A ces moments là, je suis obligé de rédiger un nouveau dictionnaire (d'abord des mots à une syllabe, puis à deux, puis à trois), et si j'ai de la "chance", j'ai confirmation que la correction était la bonne...
...quand justement, je n'ai plus besoin de dictionnaire pour traduire à la volée du vocabulaire naturellement azimuté, c'est à dire du genre que nous employons tous les jours en français alors que les composantes du mot sont tellement malmenée historiquement, que le sens devrait être impossible à deviner avec certitude, par exemple "stade de foot" (le lieu où l'on célèbre les pédicures ? l'arène des coups de pieds ?) ou "gare routière" (celle de la route du Rhum ? celle où un autre moyen de locomotion comme l'avion ou le train, accède à la route ? et pourquoi une voie ferrée serait-elle différente d'un autre couloir de circulation ? Si c'est à cause des rails, doit-on considérer le rail de Coke (à Colas) comme étant une route comme une autre ?).
Matière à rédiger des sketchs à la Devos, en fait.
Mais toute cette panique lexicale vient bien du français.

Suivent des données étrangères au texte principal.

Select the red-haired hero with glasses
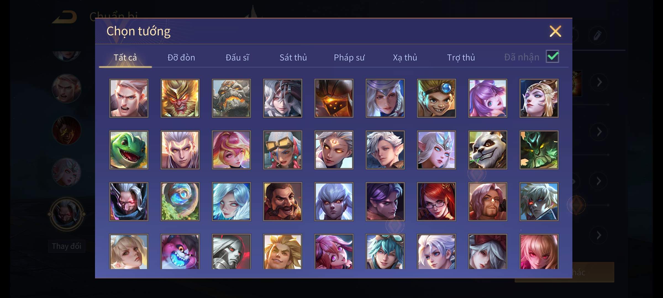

Et en anglais, même combat. En latin et en japonais, c'est déjà beaucoup mieux ordonné.
Donc à nouveau, difficile de blâmer le rémaï, qui gravit finalement plutôt bien la montagne jusqu'à présent, même si l'ascension peut me paraître longue.
***
Et puis, je ne sais pas ce que vous en pensez, mais qu'est-ce que ça mange du temps de construire une langue, et je m'en veux souvent de ne pas faire avancer à côté des projets moins inventifs, mais qui avanceraient plus vite.
La seule consolation de ce point de vue est le rémaï me permet déjà d'avancer spectaculairement dans le domaine de l'enseignement des langues - j'enseigne le FLE et le principe de combinaison des idées et les tactiques d'isolement grammatical du rémaï sont particulièrement payantes (littéralement...) quand on applique la même logique pour bâtir un cours de français ou pour corriger des erreurs d'étudiants étrangers liées à la barrière des langues.
Je vois aussi à la traduction vers le latin des cours de rémaï qu'il y a bien un énorme bénéfice à utiliser le rémaï comme interface pour apprendre une autre langue, en tout cas aux niveaux A1/A2/B1 - mais à partir du moment où j'atteins le niveau du cadre européen d'utilisateur indépendant, je sais que la langue étrangère est acquise et opérationnelle, donc tout ce temps déjà investi à créer une langue pour apprendre les autres n'aura pas été perdu, c'est déjà certain de mon point de vue.
Mais je voudrais avancer plus vite et ne pas être retenu par une nouvelle règle ou un nouveau glissement de terrain linguistique, qui fait s'écrouler les montagnes et les fait se reconstruire immédiatement, certes, mais cela retarde quand même encore de plusieurs semaines la traduction des cours de rémaï dans les langues qui me tiennent à cœur.